102. The computer-readable storage medium of claim 92, further comprising: circuitry for determining a list of ecological-impact scores for a list of different shipping-method identifiers, wherein each shipping-method identifier is associated with information describing a method of shipping the product to an acquiring entity location.

103. The system of claim 102, further comprising: circuitry for causing a user account to be charged a fee in response to a selection of a shipping-mode associated with the shipping-method identifier, wherein the fee is based at least in part on ecological impact caused by the selected shipping-method.

104. The system of claim 102, further comprising: circuitry for associating a reward with a user account based on a selection of a shipping method from the list.

105. The system of claim 102, further comprising: circuitry for associating a penalty with a user account based on a selection of a shipping method from the list.

106. The system of claim 102, further comprising: circuitry for Error! Reference source not found.

107. The system of claim 102, further comprising: circuitry for causing information describing a selected shipping-method to be published.

108. The computer-readable storage medium of claim 78, further comprising: circuitry for associating the product with a user account in response to receipt of a signal indicating the user acquired the product.

109. The system of claim 108, that includes the circuitry for associating a penalty with a user account based on a selection of a shipping method from the list, further comprising: circuitry for generating an efficiency-of-use score based on information describing how the product was used during a period of time that the user has control of the physical product.

110. The system of claim 108, that includes the circuitry for associating a penalty with a user account based on a selection of a shipping method from the list, further comprising: circuitry for adjusting a cumulative-ecological-impact score associated with the user account based on the ecological-impact score associated with the product.
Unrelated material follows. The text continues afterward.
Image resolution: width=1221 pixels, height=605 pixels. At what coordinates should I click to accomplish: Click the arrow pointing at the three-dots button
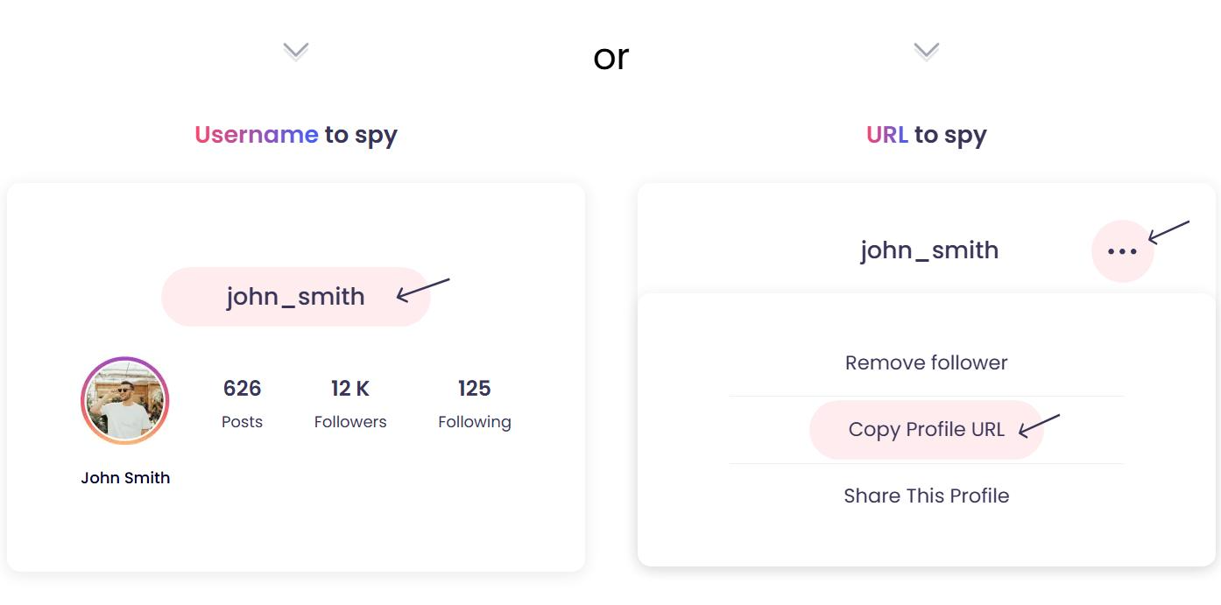tap(1168, 232)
111. A system, comprising: circuitry for processing information to obtain an ecological-impact score for acquiring a product, the ecological-impact score generated from at least information that quantifies ecological impact caused by at least a portion of a supply chain used to transport the product; andcircuitry for displaying the ecological-impact score.

112. The system of claim 111, further comprising: circuitry for receiving the ecological-impact score from a package for the product.

113. The system of claim 111, further comprising: circuitry for receiving the ecological-impact score from the product.

114. The system of claim 111, further comprising: circuitry for receiving the ecological-impact score from a computer system.

115. The system of claim 111, wherein the circuitry for processing information to obtain an ecological-impact score for acquiring a product, the ecological-impact score generated from at least information that quantifies ecological impact caused by at least a portion of a supply chain used to transport the product further comprise: circuitry for processing information to obtain the ecological-impact score for acquiring the product, the ecological-impact score generated from at least information that quantifies the ecological impact caused by traveling between a location associated with the acquiring entity and the retail store to acquire the product.

116. The system of claim 111, further comprising: circuitry for displaying a list of ecological-impact scores for a list of different shipping-method identifiers, wherein each shipping-method identifier is associated with information describing a method of shipping the product from the distribution center to an acquiring entity location.